Democratic leaders called the measure “transformative” and a way to save lives. They’ve garnered no public support from conservatives, however, and with the White House largely staying silent, it’s unlikely to gain traction in the Republican-controlled Senate.
The bill was approved by the House Education and Labor Committee by a 27-21 vote along party lines, as the Energy and Commerce Committee was still discussing it. A final vote is expected later Thursday.
“I don’t believe I was elected to write bills that will never go anywhere,” said Representative Michael Burgess, a Texas Republican. “That’s exactly where this bill is headed.”
But Democrats want to show they’ve got a plan to lower the cost of medicine.
“We’re proceeding with what we think is really good policy, and hope springs eternal that president will support it and that may change some minds,” Vermont Democrat Peter Welch said.
Democrats are hoping to use the floor vote to lay down a marker for where the party stands on drug pricing, demanding that the government take a direct role in reducing the cost of medicine. That could be key if the Senate passes its own drug-pricing legislation and the two chambers seek a compromise.
“This is a big split between the two parties,” Representative Anna Eshoo, a California Democrat, said. “We believe that direct negotiations is the best way to bring down significantly the cost of drugs.”
Republicans have largely dismissed the measure as damaging to new drug development and the pharmaceutical industry. They’ve pointed to a Congressional Budget Office estimate that as many as 15 new drugs won’t be created as a result of the legislation.
“We believe many more will never enter or leave a lab or a trial or find their way to a sick or dying patient,” Oregon Republican Greg Walden said.
Another committee, the House Ways and Means Committee, is slated to advance the legislation next week and the full House is expected to vote on it the last week of October.
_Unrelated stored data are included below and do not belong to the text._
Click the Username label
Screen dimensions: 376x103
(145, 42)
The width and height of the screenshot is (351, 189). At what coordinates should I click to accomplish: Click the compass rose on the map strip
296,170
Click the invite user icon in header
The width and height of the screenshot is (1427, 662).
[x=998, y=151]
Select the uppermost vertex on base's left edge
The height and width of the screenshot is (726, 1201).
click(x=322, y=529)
Democrats are looking to add a provision that adds to the list of new drugs that would face negotiation. Any medicines that launch with a wholesale acquisition cost equal to the median household income, now roughly $62,000, could face negotiation similar to those flagged as the most expensive.
The bill largely targets medicines that cost the government the most. For 2017, the latest year for available Medicare data, that list of the costliest medicines was topped by Celgene Corp.’s blockbuster cancer drug Revlimid, Bristol-Myers Squibb Co.’s blood thinner Eliquis, Merck & Co.’s oral Januvia that helps control blood sugar in diabetics and Sanofi’s insulin medication Lantus Solostar.
Ten drugs accounted for almost 17% of the Medicare drug benefit’s $151 billion in 2017 expenditures, according to agency data.
“This transformative legislation will level the playing field for American taxpayers,” said Frank Pallone, the New Jersey Democrat who is chairman of the House Energy and Commerce Committee.
Democrats are also looking to load up the Medicare negotiation bill with other measures to give Medicare beneficiaries vision, dental, and hearing coverage. The move would make it harder for Republicans to vote against it.
“We can be bold, we can lower drug prices and keep our promises or we can dither around today over process and vote no,” Florida Democrat Darren Soto said. “But, eventually you have to go home to your constituents and explain why you voted against lower drug prices, against allowing medicare to negotiate.”
The House Education and Labor Committee approved four amendments to the bill, all introduced by Democrats.
The amendments would require that the copayment for a drug not exceed the negotiated price of it with a health plan, require the Government Accountability Office to study the negotiation program by the end of 2025, and ensure that any coordination of data collection required by bill be coordinated with other data collection efforts.
The final amendment introduced, by Congressional Progressive Caucus Chair Pramila Jayapal of Washington calls for a study and regulation to give group insurance plans rebates for any increase of drug prices above inflation.